Assombrações
Lembro-me de quando era pequeno e meu pai contava histórias de assombração. Pessoas do interior contabilizam muitas histórias e as de assombração estão no topo…
Lembro-me de quando era pequeno e meu pai contava histórias de assombração. Pessoas do interior contabilizam muitas histórias e as de assombração estão no topo do ranking. São loiras ensanguentadas que nunca morrem. Seres horríveis todos deformados que nada mais fazem da vida a não ser assustar viajantes inocentes. E o mais terrível de todos: O velho do saco. Terrível porque ele não era apenas um “velho que tinha um saco”, nada disso. A maldita criatura não tinha altura definida, nem uma descrição que deixava claro a cor da pele ou se era gordo ou magro. Não se sabia se tinha barba ou cabelos ficava tudo por conta da imaginação, inclusive o saco.

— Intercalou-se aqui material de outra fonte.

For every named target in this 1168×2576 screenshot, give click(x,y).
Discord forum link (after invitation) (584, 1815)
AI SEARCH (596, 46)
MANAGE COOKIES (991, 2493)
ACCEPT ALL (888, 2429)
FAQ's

Por conta disso, minha imaginação tratava de fazer o tal velho a pior das aparições.
Foto: Informação digital em pauta
Eu, como filho, cresci sob a ameaça de que se não fizer direito uma aberração qualquer viria me pegar. Esta era a principal função do velho do saco, carregar os desobedientes e malcriados. Mas, depois de crescido, tanto os bonzinhos Papai Noel e o coelho da páscoa, como os mauzinhos, mula-sem-cabeça e as legiões de assombrações, deixam de existir, é a tal maturidade. Não que tenha me esquecido deles, entretanto, se tornaram coisas que um dia, por pura inocência acreditei e agora estão devidamente guardados na mitologia da família.
Está bem, confesso que não devem estar tão bem guardados assim, caso contrário não estaria relatando a lembrança deles. Francamente, o que acredito ter acontecido é que aos poucos devem ter aberto a gaveta na qual estavam trancafiados como prisioneiros da infância e foram saindo de fininho, um a um. Comecei a andar pelas ruas e pisar apenas na parte escura dos desenhos nas calçadas. Só podia caminhar pisando na parte escura. Não saberia nominar o bicho que me assustava, mas devia ser destes do tipo que anda com machados e cortam cabeças sem piedade. Depois, além de não poder pisar na cor escura não poderia mais pisar nas rachaduras ou imperfeições, apenas nas partes lisas, nos blocos que pareciam sólidas, se não outra horrenda criatura me pegaria.
As assombrações saíram do chão e começam a subir as paredes me fazendo contar as persianas, as listas estampadas nas camisetas, os livros da estante, as placas da forração do teto, o número de carros com placa final oito, os azulejos das cozinhas e contar e contar e contar… Comecei a mensurar uma tarefa em horas, as horas em minutos, depois em segundos… E tudo ia virando uma contagem regressiva que levava a outra contagem que contava novamente reafirmando o resultado e… Bom… É isso! Sem fim.
Pedro, amigo do trabalho me diz:
-Você está muito estranho! Está com mania de doença.
-Não estou não. Por que diz isso?
-Olhe para você, sem motivo aparente, tem tomado um punhado de comprimidos todos os dias… Para que isso? Que coisa é esta?
-Isso não é mania de doença, pensa que sou louco? Pelo contrário é prevenção.
-Isso é mania. – Ele determina e sai me deixando com o ritual dos comprimidos e o copo de água na mão.
Claro que eu não acrescento a informação de que os comprimidos têm a função de afastar a influência dos bichos que querem me pegar, caso eu faça uma contagem errada ou pise onde não me é autorizado.
Mas, olhe que coisa, veja se não tenho razão. Dia destes minha esposa ia viajar e o vôo estava marcado num horário no meio da madrugada. Ela, para não me acordar, deixou tudo preparado, mala, frasqueira, nécessaires… Naquela madrugada eu ainda estava profundamente adormecido e me esqueci por completo da sua viajem. De repente fui sentindo uma leve pressão sobre meus pés.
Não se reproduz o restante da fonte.